For many years I have lived in multi-cultural Texas and New Mexico. There are rich experiences to be found in places where people of different backgrounds choose to live together. My roots are shallow in the new world unlike my wife’s family. They have lived in the place now known as Texas for hundreds of years while the flags changed over them. I am influenced by the cultures around me.

I can never see photographically in the way anyone else sees. Let alone the photographers of Mexico. My work may be informed by the work of others but it is unique to me. There is no other way.

Digital Mask

This work is a composite made using a ten year old self portrait. It is radically different from ‘The Kiss’ published a few days ago which uses the same base image. Both fit well with my ideas for the original photograph, which was about exploring differences between public persona and private self. We all present a public face which may be very different from how they see ourselves when outside of public view. In this latest work the image is composited with repeating patterns of dots to suggest, at least in my mind, that we also have a digital persona.

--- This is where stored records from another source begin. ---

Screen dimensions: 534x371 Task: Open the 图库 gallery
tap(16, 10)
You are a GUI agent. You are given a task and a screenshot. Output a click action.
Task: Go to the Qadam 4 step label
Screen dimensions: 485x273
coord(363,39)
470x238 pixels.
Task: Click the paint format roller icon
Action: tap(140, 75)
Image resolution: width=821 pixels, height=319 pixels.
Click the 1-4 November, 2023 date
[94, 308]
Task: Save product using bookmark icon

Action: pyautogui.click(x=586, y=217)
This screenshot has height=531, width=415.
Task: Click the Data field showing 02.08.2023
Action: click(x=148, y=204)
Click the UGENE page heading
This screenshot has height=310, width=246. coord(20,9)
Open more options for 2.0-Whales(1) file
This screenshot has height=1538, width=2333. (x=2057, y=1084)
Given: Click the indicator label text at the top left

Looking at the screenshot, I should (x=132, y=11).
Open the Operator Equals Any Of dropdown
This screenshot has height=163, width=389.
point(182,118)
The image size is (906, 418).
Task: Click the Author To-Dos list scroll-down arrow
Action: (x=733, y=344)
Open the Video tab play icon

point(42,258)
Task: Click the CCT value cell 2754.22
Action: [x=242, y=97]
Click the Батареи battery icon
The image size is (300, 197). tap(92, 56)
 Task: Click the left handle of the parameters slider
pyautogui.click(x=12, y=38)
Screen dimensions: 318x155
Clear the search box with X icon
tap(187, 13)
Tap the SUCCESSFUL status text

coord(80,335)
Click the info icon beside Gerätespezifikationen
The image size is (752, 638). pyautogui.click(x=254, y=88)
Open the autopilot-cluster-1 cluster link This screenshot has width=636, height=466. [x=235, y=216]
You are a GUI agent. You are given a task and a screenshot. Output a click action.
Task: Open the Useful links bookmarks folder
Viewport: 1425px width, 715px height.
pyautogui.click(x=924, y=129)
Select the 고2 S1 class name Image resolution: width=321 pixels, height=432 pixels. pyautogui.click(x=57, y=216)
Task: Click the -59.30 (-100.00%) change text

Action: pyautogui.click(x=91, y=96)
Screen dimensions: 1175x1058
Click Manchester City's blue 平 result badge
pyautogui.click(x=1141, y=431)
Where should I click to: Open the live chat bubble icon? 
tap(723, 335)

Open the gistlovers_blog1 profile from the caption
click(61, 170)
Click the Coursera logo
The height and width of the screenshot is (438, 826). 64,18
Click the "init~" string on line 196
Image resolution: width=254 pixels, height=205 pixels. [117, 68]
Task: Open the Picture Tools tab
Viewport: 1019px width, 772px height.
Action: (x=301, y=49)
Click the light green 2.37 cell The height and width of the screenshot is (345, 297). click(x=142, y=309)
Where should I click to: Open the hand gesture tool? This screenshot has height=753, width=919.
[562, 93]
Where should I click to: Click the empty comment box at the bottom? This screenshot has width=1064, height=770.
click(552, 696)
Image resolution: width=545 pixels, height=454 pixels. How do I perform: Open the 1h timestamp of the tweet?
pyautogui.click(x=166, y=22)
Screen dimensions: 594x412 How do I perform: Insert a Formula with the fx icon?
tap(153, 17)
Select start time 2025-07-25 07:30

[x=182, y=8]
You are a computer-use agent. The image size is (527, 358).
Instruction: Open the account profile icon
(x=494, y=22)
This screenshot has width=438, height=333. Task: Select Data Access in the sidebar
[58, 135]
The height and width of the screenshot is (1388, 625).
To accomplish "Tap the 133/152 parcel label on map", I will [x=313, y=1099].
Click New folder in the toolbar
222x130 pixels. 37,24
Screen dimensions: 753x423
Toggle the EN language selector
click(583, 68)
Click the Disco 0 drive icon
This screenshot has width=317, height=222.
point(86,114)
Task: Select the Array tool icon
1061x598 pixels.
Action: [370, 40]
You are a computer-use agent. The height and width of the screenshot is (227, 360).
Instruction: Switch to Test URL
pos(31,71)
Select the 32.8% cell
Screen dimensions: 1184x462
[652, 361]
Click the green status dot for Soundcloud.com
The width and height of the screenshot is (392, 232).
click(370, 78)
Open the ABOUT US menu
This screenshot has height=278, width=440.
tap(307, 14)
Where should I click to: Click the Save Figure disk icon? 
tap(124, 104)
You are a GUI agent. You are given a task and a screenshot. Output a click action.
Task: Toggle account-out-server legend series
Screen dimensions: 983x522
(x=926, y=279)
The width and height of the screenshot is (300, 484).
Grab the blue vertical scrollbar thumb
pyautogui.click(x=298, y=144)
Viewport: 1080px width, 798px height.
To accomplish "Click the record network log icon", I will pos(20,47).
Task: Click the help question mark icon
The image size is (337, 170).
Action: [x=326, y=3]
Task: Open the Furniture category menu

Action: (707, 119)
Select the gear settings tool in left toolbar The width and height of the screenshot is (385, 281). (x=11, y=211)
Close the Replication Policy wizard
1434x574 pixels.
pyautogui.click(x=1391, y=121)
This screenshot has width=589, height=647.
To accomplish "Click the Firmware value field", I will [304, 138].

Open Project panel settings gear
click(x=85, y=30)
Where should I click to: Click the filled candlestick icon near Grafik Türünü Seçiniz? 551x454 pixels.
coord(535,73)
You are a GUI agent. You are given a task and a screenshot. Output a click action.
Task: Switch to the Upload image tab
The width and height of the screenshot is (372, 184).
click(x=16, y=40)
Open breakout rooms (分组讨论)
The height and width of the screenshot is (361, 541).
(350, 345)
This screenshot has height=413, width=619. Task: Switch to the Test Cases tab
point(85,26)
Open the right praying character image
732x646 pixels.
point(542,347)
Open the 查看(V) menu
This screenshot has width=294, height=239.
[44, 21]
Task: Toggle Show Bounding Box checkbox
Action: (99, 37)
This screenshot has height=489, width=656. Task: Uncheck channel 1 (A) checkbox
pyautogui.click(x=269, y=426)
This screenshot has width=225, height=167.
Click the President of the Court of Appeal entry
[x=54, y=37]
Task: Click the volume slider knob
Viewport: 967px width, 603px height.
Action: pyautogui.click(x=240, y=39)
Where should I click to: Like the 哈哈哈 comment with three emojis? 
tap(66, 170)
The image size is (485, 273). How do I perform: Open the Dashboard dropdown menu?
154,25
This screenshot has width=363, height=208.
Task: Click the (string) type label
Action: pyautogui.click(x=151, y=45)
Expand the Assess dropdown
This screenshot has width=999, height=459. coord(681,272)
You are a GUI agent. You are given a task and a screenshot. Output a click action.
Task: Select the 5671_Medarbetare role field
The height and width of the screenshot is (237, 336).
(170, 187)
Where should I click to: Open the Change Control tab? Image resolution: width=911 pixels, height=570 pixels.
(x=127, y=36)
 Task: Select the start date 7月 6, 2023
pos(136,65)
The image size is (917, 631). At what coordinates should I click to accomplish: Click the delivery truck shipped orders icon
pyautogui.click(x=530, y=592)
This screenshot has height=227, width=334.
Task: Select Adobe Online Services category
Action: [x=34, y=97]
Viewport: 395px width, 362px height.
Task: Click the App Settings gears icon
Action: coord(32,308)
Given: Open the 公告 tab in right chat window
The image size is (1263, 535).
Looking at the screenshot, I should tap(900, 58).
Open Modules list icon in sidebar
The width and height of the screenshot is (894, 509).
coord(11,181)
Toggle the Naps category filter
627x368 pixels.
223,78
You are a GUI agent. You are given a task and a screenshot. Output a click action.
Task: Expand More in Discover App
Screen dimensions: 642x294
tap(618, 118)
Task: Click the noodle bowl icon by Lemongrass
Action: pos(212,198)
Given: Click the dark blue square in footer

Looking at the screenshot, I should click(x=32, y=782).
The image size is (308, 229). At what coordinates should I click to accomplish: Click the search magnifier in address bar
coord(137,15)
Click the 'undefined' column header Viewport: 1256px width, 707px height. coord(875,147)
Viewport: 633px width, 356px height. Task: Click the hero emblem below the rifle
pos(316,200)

Our online persona is not directly within our control. Moving through digital space, we leave traces that can be accumulated into a profile that is more real in a sense than any other public or private persona. It is a fingerprint that defines who we are for commercial purposes and increasingly to government agencies. The idea that we are being profiled using buying patterns and online remarks may be distasteful but it is a fact of life.

Those of us who lived in the pre-digital era often have a sense that privacy is being lost in the ‘new’ digital era. That may be true. It may be equally true that we could always be profiled by anyone who was willing to put forth sufficient effort. Interestingly, there is now a thriving market for individuals who possess skills to custom tailor online information. As digital profiles are increasing used to target us, we are finding ways to obfuscate our online presence.

The slapstick of Spy vs Spy is an amusing analogy for the digital game of privacy. It is the black hats and white hats endlessly dancing in a dark comedy. We live in a highly amplified technological world. There is a price to be paid for all those wonderful services and conveniences.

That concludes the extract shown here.